### [WHAT IS ASKED]
- A) List every element that appears directly inside the population element in the xml-conduit thread's sample XML.
- B) Answer these questions from the xml-conduit thread, one answer per line:
(i) What value does the row_count element hold in the sample XML?
(ii) In which namespace are all of the element names, according to the reply?
(iii) Which interfaces does the reply recommend instead of the parsing combinators?
- C) Carry on the xml-conduit thread from the point where it stops.

### [PASSAGE PROVIDED]
┄┄┄┄┄┄

I'm parsing a modified XML from http://hackage.haskell.org/package/xml-conduit-1.1.0.9/docs/Text-XML-Stream-Parse.html
Here's what it looks like:
<?xml version="1.0" encoding="utf-8"?>
<population xmlns:xsd="http://www.w3.org/2001/XMLSchema" xmlns:xsi="http://www.w3.org/2001/XMLSchema-instance" xmlns="http://example.com">
<success>true</success>
<row_count>2</row_count>
<summary>
<bananas>0</bananas>
</summary>
<people>
<person>
<firstname>Michael</firstname>
<age>25</age>
</person>
<person>
<firstname>Eliezer</firstname>
<age>2</age>
</person>
</people>
</population>
How do I get a list of firstname
and age
for every person?
My goal is to use http-conduit to download this xml and then parse it, but I am looking for a solution on how to parse when there are no attributes (use tagNoAttrs?)
Here's what I've tried, and I've added my questions in the Haskell comments:
{-# LANGUAGE OverloadedStrings #-}
import Control.Monad.Trans.Resource
import Data.Conduit (($$))
import Data.Text (Text, unpack)
import Text.XML.Stream.Parse
import Control.Applicative ((<*))
data Person = Person Int Text
deriving Show
-- Do I need to change the lambda function \age to something else to get both name and age?
parsePerson = tagNoAttr "person" $ \age -> do
name <- content -- How do I get age from the content? "unpack" is for attributes
return $ Person age name
parsePeople = tagNoAttr "people" $ many parsePerson
-- This doesn't ignore the xmlns attributes
parsePopulation = tagName "population" (optionalAttr "xmlns" <* ignoreAttrs) $ parsePeople
main = do
people <- runResourceT $
parseFile def "people2.xml" $$ parsePopulation
print people
Firstly: parsing combinators in xml-conduit haven't been updated in quite a while, and show their age. I recommend most people to use the DOM or cursor interface instead. That said, let's look at your example. There are two problems with your code:
- It doesn't properly handle XML namespaces. All of the element names are in the
http://example.com
namespace, and your code needs to reflect that. - The parsing combinators demand that you account for all elements. They won't automatically skip over some elements for you.
So here's an implementation using the streaming API that gets the desired result:
{-# LANGUAGE OverloadedStrings #-}
import Control.Monad.Trans.Resource (runResourceT)
import Data.Conduit (Consumer, ($$))
import Data.Text (Text)
import Data.Text.Read (decimal)
import Data.XML.Types (Event)
import Text.XML.Stream.Parse
data Person = Person Int Text
deriving Show
-- Do I need to change the lambda function \age to something else to get both name and age?
parsePerson :: MonadThrow m => Consumer Event m (Maybe Person)

┄┄┄┄┄┄

### [DATASET]
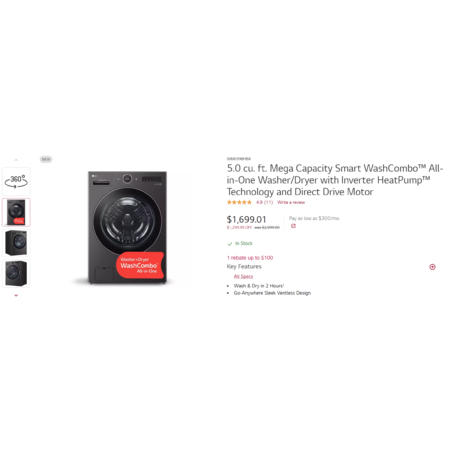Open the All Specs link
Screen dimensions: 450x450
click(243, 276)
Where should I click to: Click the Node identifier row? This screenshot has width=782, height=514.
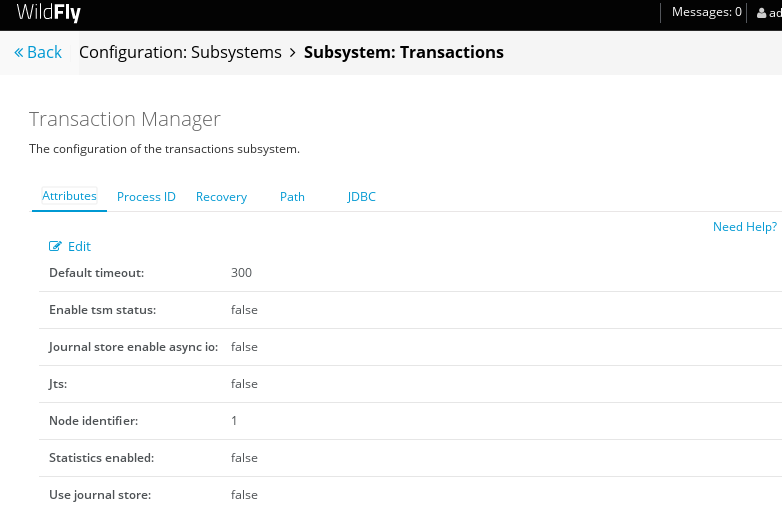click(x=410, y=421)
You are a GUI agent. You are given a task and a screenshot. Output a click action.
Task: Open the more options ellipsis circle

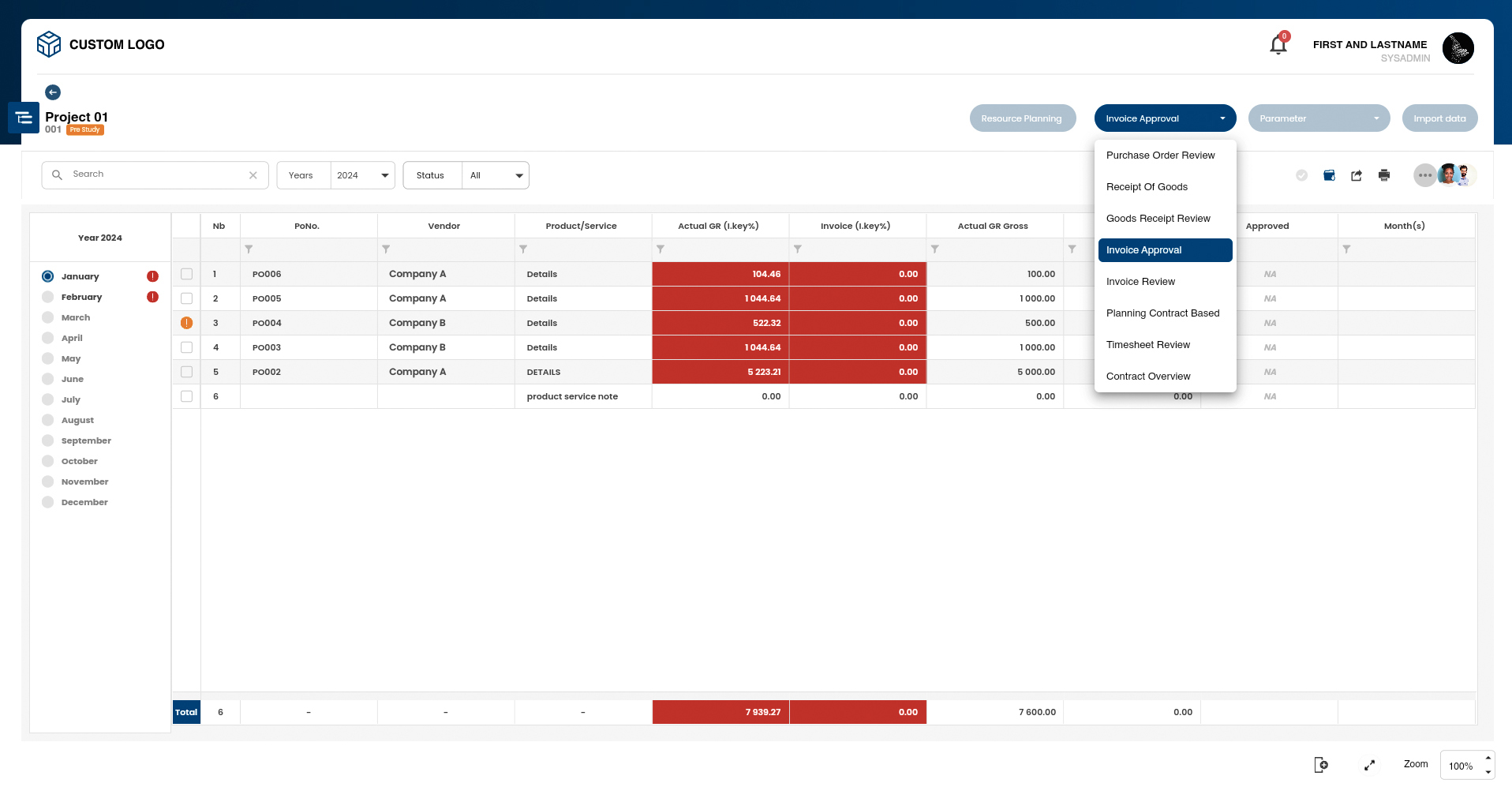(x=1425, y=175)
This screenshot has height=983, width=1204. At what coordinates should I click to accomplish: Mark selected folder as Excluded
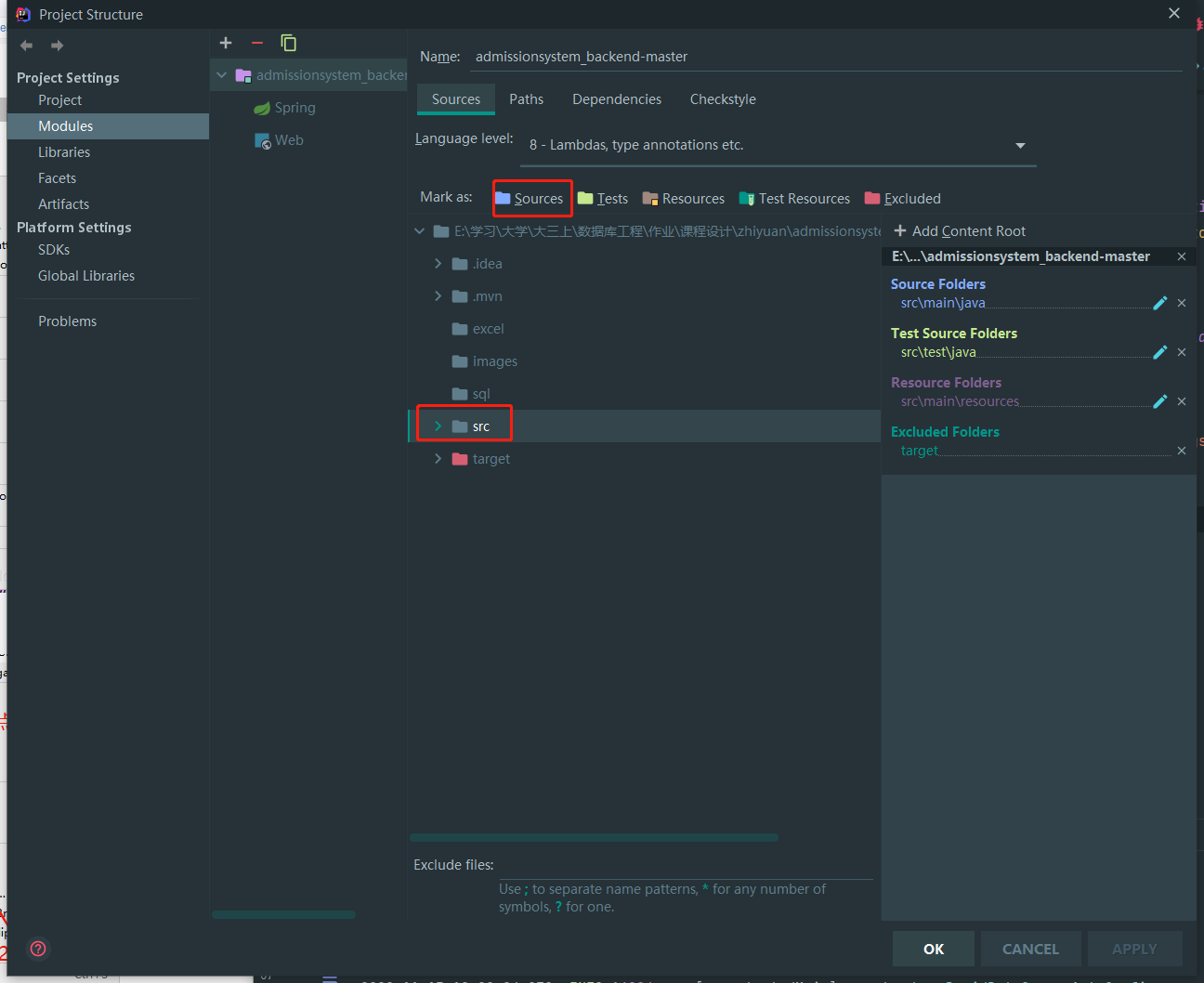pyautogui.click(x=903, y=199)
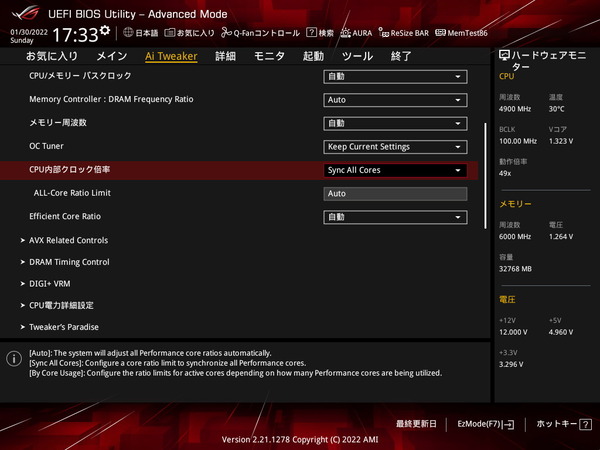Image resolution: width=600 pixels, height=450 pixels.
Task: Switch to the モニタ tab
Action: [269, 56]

┄┄┄┄┄┄

### [RESULTS OF THE TASKS]
- A) success, row_count, summary, people

- B)
(i) 2
(ii) http://example.com
(iii) The DOM or cursor interface

- C)
parsePerson = tagNoAttr "{http://example.com}person" $ do
name <- force "firstname tag missing" $ tagNoAttr "{http://example.com}firstname" content
ageText <- force "age tag missing" $ tagNoAttr "{http://example.com}age" content
case decimal ageText of
Right (age, "") -> return $ Person age name
_ -> force "invalid age value" $ return Nothing
parsePeople :: MonadThrow m => Consumer Event m [Person]
parsePeople = force "no people tag" $ do
_ <- tagNoAttr "{http://example.com}success" content
_ <- tagNoAttr "{http://example.com}row_count" content
_ <- tagNoAttr "{http://example.com}summary" $
tagNoAttr "{http://example.com}bananas" content
tagNoAttr "{http://example.com}people" $ many parsePerson
-- This doesn't ignore the xmlns attributes
parsePopulation :: MonadThrow m => Consumer Event m [Person]
parsePopulation = force "population tag missing" $
tagName "{http://example.com}population" ignoreAttrs $ \() -> parsePeople
main :: IO ()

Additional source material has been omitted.